[TEXT BLOCK]
The query above will only show data for matching records. In the books table there are some titles that don't have a matching record in the inventory table (i.e., there's none in inventory). Suppose there is going to be a Samuel Becket festival in the area. To prepare, the store's buyer wants a list of all Becket plays and their quantities at each location to decide on what he needs to order. He also wants titles for which there is no inventory. The LEFT JOIN operator of the FROM clause will work. The statement below will list at least one record for each now found in books, regardless of whether there is a matching record in inventory:
SELECT title,
IFNULL(location, '') AS location,
IFNULL(quantity, 0) AS quantity
FROM books
LEFT JOIN inventory
ON books.item_no=inventory.item_no
WHERE author LIKE '%Becket'
AND lit_form='play';
Notice that the FROM format has changed. Also, the linking point is now part of the FROM clause and not the WHERE clause.

[Data on locating visible targets]

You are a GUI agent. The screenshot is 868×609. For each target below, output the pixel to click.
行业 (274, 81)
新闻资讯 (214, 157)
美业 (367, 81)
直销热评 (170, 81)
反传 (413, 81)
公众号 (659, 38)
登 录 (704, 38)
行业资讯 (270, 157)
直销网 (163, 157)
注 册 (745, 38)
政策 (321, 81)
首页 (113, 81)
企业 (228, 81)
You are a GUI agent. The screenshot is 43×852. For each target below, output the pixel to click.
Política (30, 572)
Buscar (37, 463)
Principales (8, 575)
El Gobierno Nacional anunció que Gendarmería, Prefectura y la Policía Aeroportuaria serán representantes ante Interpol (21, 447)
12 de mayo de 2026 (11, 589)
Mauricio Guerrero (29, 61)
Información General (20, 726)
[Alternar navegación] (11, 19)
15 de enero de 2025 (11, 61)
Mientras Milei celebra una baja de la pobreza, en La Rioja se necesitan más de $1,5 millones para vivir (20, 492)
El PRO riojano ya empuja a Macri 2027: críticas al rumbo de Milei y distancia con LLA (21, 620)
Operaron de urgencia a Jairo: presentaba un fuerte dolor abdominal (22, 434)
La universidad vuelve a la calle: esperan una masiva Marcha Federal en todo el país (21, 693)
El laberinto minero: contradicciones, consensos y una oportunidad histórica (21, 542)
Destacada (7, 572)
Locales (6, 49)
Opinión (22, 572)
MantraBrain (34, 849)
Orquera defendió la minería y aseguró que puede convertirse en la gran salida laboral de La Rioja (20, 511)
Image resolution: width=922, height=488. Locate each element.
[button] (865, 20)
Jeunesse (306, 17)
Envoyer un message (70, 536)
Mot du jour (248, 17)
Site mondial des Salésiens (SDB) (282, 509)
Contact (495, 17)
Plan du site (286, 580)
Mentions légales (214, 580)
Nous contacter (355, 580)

[EXERCISES TO COMPLETE]
- A) Could you reproduce the lines of the listing from the line with "Mientras Milei celebra" to the line with "Operaron de urgencia", both included?
- B) Would you continue the passage on the SQL LEFT JOIN query from where it stops?

[RESULTS IN ORDER]
- A)
Mientras Milei celebra una baja de la pobreza, en La Rioja se necesitan más de $1,5 millones para vivir (20, 492)
El PRO riojano ya empuja a Macri 2027: críticas al rumbo de Milei y distancia con LLA (21, 620)
Operaron de urgencia a Jairo: presentaba un fuerte dolor abdominal (22, 434)

- B)
Let's add another table to our scenario: A couple of the stores are located next to small colleges that don't have campus bookstores. Instead, these colleges have arrangements with our neighboring bookstores to carry their text books. Text books require different information to be tracked. Therefore, there is a separate table for text books (i.e., text_books). Suppose the buyer wants to get a listing of all C.S. Lewis books from both books and text_books. C.S. Lewis has written popular fiction books, as well as literary criticisms and other texts used in college courses. To accomplish the request, UNION (available starting in MySQL version 4.0.) could be used to combine the result sets of two SELECT statements:
SELECT item_no, title, course_no
FROM text_books
WHERE author='C.S. Lewis'
UNION
SELECT item_no, title, 'Non-Text Book'
FROM books
WHERE author='C.S. Lewis'
ORDER BY title;
Since the books table doesn't have a course_no column, alternative text is provided to plug-in the column and to indicate why it's not applicable. The column counts have to equal. Also, the ORDER clause can only refer to a column named in the first SELECT statement. Basically, the combined result set will be sorted based on the column named.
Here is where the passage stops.